Tuesday, September 22, 2015

Research Questions: Deconstructing to construct

Constructing a good research question is a challenging task for many students, and let's be honest, faculty and librarians. You need a good balance of broad concept and narrow focus. Of a question, whose question isn't immediately obvious and one you can actually answer. Depending on your research approach, either primary or secondary research, your question can vary widely. But when wielded deftly, it can be the key to unlocking research.

To help my students, especially those in intro-level courses, I've broken down the research question into its component pieces. My coworker and I identified 4 required parts, and 3 suggested extras or bonus features. The 4 pieces any basic research question needs? Question word, Action Verb, Topic, and Punctuation. The first and last of those are pretty self explanatory. Typically any research question that starts with how or why will be stronger and easier to create. Obviously your topic needs to go in the question somewhere. It seems like a no-brainer, but you'd be surprised how often students don't put their actual topic in the question anywhere.

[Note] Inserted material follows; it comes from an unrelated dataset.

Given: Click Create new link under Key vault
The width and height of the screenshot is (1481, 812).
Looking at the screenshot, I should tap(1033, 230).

The last piece is where some faculty and I differ. I want students writing research questions with action verbs. Too often I see students asking questions about how one thing "affects" another thing. Or "influences" or "changes" something. Impact is another of those. Those verbs mean very little outside the context of a question. They result in lazy questions. How did Hurricane Katrina impact the people of New Orleans? Um. Impact how? Politically? Psychologically? Economically? Physically? Using an action verb requires more thinking, but ultimately gets to a more complex question. How did Hurricane Katrina illuminate long standing racial issues in New Orleans and the nation at large? See, action verb with a stronger question. (I also get away with this because my liaison areas are in the social sciences where this structure works!)

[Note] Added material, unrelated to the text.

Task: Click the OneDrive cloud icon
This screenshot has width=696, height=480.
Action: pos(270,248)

But you don't have to stop there. You can add a sub-topic, or adjectives, or even a type of cause and effect. These aren't required, but the more of those you add, the narrower your focus becomes. I've worked with students by showing them a series of research questions and having them identify the parts. Or showing them a poor question and having them help me rewrite it using the chart above. So far, it's lead to much better research questions.

The next step is getting from your research question to a thesis. I like modeling this with students. It also illustrates the importance of these questions. A good question helps you decide what resources and research is important. It guides how you read those resources. And it also leads directly to your thesis. Your thesis ought to be the answer to your research question. That's why you can't ask a question about the future unless you're doing the experiment yourself. You have to be able to answer it using the research/resources available to you.

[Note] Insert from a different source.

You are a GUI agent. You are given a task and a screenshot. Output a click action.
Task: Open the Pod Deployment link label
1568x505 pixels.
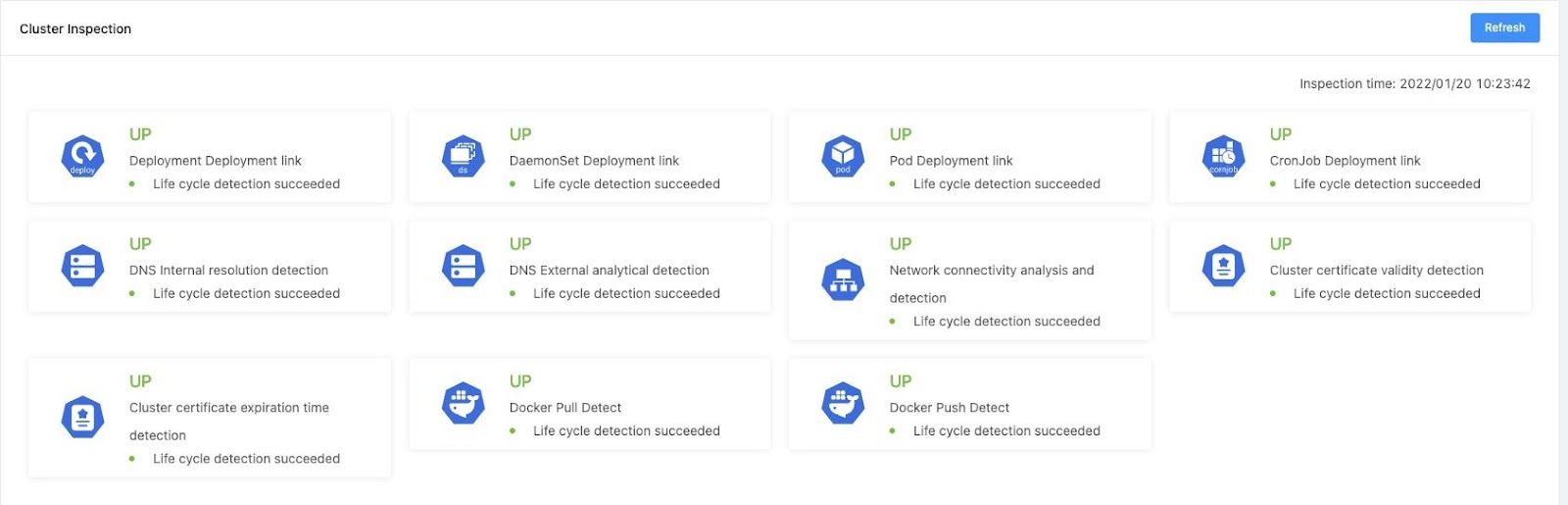tap(951, 161)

One last thing about thesis statements I like to tie into my research question lessons.

Becky's 3 Rules of Thesis Statements

  1. It must be a declarative statement. No questions marks here.
  2. It must answer your research question.
  3. You must be able to prove it using evidence.
That's it. Three simple rules to help guide students toward efficient and productive research.  How do you teach research questions? Do you? Or do you focus topics in a different way?